Da Rouhi a Mbangula, piccoli ma già grandi: Motta e la ricetta Juve

Giocano titolari anche contro le big e se sbagliano restano in campo. Thiago considera i giovani in rosa al pari dei più esperti

TORINO - Definire la Juventus una squadra dall’anima europea, proprio alla vigilia di una trasferta insidiosa come quella di Lipsia, può risultare un azzardo. Il primo esame in Champions League, di fronte al Psv, è stato superato a pieni voti, ma la strada verso la laurea internazionale appare ancora lunga. E, però, è pur vero che alcuni tratti della creatura che Thiago Motta sta plasmando sembrano avere un respiro che valica i confini nazionali. Il costante proposito di produrre gioco costruendo dal basso, anziché fossilizzarsi sulla distruzione delle trame avversarie, è soltanto uno. Un altro, invece, riguarda la naturalezza con cui il neo tecnico bianconero si affida ai giovani, che siano il frutto del lavoro nel vivaio o nell’area scouting poco cambia.

MATERIALE:
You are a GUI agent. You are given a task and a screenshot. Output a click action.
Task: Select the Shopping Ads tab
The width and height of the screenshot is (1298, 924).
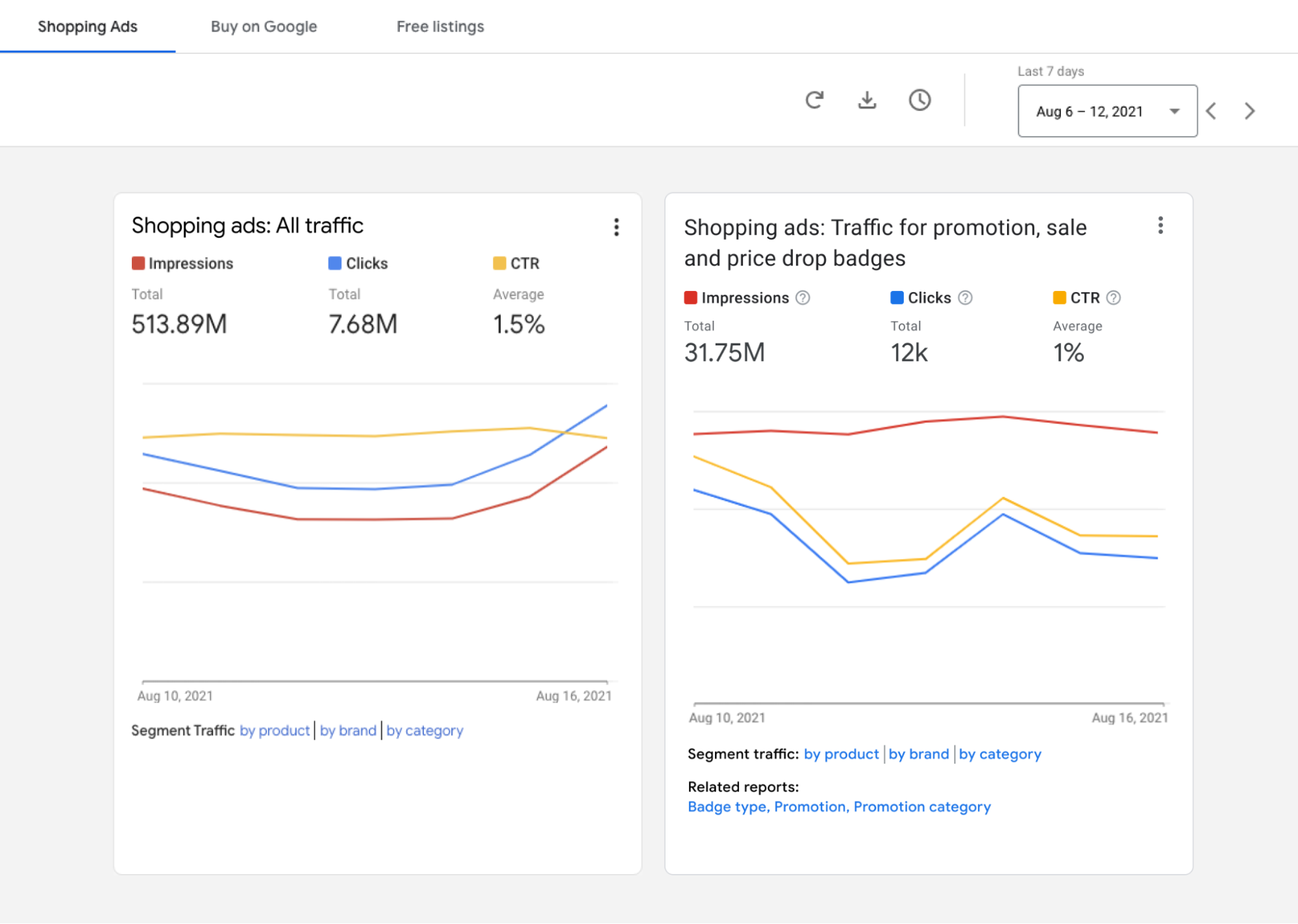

ESERCIZIO 1:
Per ogni affermazione, di' se è d'accordo con l'articolo sulla Juventus di Thiago Motta: rispondi sì o no e cita le parole dell'articolo che lo stabiliscono.
(a) La Juventus ha superato il primo esame in Champions League contro il Psv.
(b) Motta punta soprattutto a distruggere le trame degli avversari.
(c) Per Motta fa differenza se un giovane viene dal vivaio o dall'area scouting.
ESERCIZIO 2: Riassumi in due frasi l'articolo sulla Juventus di Thiago Motta.
ESERCIZIO 3: Scrivi il seguito dell'articolo sulla Juventus di Thiago Motta, cominciando dopo la sua ultima frase.
I dati non hanno nulla a che vedere con l'articolo.

SOLUZIONE 1:
(a) Sì: "Il primo esame in Champions League, di fronte al Psv, è stato superato a pieni voti"
(b) No: "Il costante proposito di produrre gioco costruendo dal basso, anziché fossilizzarsi sulla distruzione delle trame avversarie"
(c) No: "che siano il frutto del lavoro nel vivaio o nell’area scouting poco cambia"

SOLUZIONE 2: Alla vigilia della trasferta di Lipsia, la Juventus ha superato a pieni voti il primo esame in Champions League contro il Psv, ma la strada verso la laurea internazionale appare ancora lunga. Alcuni tratti della squadra di Thiago Motta sembrano però avere un respiro che valica i confini nazionali, come il costante proposito di costruire gioco dal basso e la naturalezza con cui il tecnico si affida ai giovani.

SOLUZIONE 3:
Juve, Thiago Motta non ha paura di lanciare i giovani

L’impiego in prima squadra di ragazzi nati ampiamente dopo il giro di boa del Duemila, in realtà, abbraccia solo una minima parte del ragionamento. Perché un conto è concedere una gratificante presenza “tra i grandi” nei minuti di recupero di una partita in cassaforte e un altro è ritenere a tutti gli effetti elementi dell’organico i suddetti giovincelli. Thiago Motta, in questo primo mese e mezzo di stagione, ha mostrato pregi e difetti, ma di certo non può essere additato come un tecnico che non creda nei talenti in erba. Il suo esordio sulla panchina bianconera è stato accompagnato dalla titolarità di Mbangula, classe 2004, la sua seconda apparizione dall’impiego fin dal primo minuto di Savona, classe 2003. Che entrambi, poi, abbiano ripagato l’allenatore con una prestazione di spessore, condita addirittura da una rete a testa, è più una conseguenza della premessa che una casualità del fato. Perché Thiago Motta nei suoi giovani crede davvero e altrettanto davvero, ai suoi occhi, figurano quali opzioni per scendere in campo dal fischio d’inizio o a gara in corso.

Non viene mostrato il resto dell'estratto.